Hibah properti, dalam konteks hukum di Indonesia, adalah pengalihan hak atas suatu benda berupa tanah dan/atau bangunan yang dilakukan oleh penghibah kepada penerima hibah tanpa adanya imbalan. Proses formalisasi hibah ini wajib dilakukan di hadapan Pejabat Pembuat Akta Tanah (PPAT) dalam bentuk Akta Hibah. Keputusan ini sering diambil karena faktor kekeluargaan, perencanaan waris dini, atau kemudahan transfer kepemilikan selama pemberi hibah masih hidup.
Namun, aspek yang paling sering dipertanyakan oleh masyarakat awam adalah mengenai biaya pembuatan akta hibah rumah. Biaya ini tidak tunggal, melainkan terdiri dari beberapa komponen yang dipengaruhi oleh nilai ekonomis properti yang dihibahkan serta jasa notaris/PPAT.

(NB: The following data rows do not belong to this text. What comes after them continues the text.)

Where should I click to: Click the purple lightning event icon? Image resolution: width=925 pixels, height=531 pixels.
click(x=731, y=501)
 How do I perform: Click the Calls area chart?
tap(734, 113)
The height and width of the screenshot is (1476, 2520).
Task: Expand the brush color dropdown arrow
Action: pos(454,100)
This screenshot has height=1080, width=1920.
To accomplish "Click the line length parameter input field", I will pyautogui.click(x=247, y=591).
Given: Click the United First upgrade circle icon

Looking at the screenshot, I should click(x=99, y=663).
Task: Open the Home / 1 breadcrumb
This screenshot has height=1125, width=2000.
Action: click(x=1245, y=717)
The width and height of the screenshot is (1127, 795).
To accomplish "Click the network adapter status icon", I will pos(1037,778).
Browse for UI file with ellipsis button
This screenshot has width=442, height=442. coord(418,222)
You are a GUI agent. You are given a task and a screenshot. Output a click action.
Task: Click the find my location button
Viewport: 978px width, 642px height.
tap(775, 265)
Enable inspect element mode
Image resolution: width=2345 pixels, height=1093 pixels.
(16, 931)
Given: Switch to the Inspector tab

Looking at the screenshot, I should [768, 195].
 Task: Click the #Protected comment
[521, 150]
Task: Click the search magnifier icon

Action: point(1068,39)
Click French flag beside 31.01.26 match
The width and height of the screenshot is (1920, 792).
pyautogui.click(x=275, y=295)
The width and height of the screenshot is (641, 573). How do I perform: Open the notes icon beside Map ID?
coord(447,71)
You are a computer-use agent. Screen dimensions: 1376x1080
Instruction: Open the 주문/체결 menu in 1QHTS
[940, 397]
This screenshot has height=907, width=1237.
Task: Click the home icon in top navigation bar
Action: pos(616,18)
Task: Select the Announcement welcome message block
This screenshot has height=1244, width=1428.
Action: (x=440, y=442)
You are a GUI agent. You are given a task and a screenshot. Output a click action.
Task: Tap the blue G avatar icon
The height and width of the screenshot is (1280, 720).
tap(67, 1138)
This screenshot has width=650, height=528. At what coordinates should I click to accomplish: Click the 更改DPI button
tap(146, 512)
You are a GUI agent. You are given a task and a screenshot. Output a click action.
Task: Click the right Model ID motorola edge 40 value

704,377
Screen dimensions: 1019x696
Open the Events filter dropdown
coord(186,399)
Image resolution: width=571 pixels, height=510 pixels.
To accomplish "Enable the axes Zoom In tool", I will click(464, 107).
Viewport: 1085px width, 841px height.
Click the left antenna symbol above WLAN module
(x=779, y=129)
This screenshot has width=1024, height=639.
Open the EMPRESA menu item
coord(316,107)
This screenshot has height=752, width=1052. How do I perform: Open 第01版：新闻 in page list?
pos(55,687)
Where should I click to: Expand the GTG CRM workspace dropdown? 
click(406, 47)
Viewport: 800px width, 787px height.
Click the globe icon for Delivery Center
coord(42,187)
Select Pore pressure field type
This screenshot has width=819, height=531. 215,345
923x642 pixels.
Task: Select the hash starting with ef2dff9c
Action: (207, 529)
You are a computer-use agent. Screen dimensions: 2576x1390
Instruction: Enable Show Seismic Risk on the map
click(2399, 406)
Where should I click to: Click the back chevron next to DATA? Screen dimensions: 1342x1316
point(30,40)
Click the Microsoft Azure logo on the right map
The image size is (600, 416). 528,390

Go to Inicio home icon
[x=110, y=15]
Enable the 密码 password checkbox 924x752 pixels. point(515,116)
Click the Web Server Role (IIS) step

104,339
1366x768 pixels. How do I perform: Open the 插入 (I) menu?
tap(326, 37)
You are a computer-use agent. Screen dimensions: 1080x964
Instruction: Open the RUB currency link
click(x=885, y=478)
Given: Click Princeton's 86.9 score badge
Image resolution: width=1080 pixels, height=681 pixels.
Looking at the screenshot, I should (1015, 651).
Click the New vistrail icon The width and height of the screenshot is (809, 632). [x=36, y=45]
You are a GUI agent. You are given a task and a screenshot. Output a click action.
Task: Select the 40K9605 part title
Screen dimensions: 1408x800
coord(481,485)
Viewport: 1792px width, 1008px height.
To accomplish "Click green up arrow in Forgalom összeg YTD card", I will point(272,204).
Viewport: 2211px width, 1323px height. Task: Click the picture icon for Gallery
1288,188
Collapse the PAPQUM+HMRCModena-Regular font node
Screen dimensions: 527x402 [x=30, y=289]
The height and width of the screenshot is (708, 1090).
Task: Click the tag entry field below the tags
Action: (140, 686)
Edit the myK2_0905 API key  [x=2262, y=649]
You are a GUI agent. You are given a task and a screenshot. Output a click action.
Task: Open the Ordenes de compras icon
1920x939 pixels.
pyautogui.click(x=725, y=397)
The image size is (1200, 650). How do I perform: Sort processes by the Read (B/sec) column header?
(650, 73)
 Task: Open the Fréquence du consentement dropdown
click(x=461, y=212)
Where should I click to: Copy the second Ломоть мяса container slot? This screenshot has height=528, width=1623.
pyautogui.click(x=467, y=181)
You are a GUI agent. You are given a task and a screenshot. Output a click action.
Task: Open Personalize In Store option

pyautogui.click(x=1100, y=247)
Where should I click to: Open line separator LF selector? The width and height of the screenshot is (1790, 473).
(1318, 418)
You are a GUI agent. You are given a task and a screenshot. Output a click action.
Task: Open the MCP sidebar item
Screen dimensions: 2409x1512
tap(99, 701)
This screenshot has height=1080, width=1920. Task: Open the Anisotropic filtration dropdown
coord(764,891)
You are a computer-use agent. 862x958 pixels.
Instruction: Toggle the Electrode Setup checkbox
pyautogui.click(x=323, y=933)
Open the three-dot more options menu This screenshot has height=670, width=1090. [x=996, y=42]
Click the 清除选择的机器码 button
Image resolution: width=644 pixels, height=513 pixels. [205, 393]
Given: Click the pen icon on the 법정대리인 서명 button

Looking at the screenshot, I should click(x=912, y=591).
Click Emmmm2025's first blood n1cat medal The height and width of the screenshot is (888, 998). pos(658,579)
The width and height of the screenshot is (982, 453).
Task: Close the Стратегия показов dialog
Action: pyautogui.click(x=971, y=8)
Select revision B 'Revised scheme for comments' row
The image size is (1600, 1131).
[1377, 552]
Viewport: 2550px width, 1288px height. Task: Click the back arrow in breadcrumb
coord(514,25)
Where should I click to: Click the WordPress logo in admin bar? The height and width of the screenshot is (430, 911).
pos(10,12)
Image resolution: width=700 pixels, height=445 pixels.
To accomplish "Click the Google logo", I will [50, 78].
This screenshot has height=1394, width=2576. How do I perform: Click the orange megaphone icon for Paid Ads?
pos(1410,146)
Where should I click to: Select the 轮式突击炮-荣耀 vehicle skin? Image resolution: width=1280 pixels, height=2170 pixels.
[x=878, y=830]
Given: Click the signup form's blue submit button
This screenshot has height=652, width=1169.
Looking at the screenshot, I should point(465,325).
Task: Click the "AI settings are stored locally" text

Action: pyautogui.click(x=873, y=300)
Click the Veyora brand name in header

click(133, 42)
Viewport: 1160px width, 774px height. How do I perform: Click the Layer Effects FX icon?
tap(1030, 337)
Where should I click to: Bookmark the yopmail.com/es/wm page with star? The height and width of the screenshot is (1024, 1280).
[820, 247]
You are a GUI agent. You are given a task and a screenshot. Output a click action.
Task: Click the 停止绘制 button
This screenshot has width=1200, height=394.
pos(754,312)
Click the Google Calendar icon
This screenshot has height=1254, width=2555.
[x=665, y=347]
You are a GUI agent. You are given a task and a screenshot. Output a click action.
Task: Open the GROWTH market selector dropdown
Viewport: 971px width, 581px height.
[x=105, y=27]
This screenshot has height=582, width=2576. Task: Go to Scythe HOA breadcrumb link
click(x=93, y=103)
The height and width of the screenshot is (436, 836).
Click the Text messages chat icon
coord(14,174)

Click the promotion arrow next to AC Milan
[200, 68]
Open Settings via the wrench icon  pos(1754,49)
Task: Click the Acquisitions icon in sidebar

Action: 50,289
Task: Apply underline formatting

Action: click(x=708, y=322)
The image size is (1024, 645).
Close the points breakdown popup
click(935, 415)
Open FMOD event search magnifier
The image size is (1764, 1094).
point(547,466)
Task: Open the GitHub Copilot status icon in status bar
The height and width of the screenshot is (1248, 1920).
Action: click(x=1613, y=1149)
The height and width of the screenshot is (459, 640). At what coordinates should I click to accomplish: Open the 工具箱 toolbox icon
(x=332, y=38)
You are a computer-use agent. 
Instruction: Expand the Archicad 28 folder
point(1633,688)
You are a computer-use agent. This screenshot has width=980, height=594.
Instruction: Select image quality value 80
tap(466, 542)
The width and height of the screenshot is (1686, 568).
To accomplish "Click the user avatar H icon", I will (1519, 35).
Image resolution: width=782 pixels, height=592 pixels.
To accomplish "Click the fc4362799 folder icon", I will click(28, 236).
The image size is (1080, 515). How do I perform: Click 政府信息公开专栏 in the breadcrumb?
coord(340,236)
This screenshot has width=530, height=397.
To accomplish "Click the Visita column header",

Biaya pembuatan Akta Hibah pada dasarnya terbagi menjadi dua kategori besar: biaya notaris/PPAT dan biaya penerimaan negara bukan pajak (PNBP) yang terkait dengan peralihan hak atas tanah dan bangunan (BPHTB-TB).
Jasa PPAT meliputi biaya pembuatan akta, administrasi, dan pemeriksaan kelengkapan dokumen. Besaran biaya ini diatur berdasarkan Peraturan Pemerintah dan peraturan Ikatan Notaris Indonesia (INI) atau Ikatan Pejabat Pembuat Akta Tanah (PPAT). Umumnya, biaya jasa ini dihitung berdasarkan persentase dari Nilai Pasar Objek Pajak (NJOP) atau nilai transaksi, namun ada juga tarif minimal yang diberlakukan.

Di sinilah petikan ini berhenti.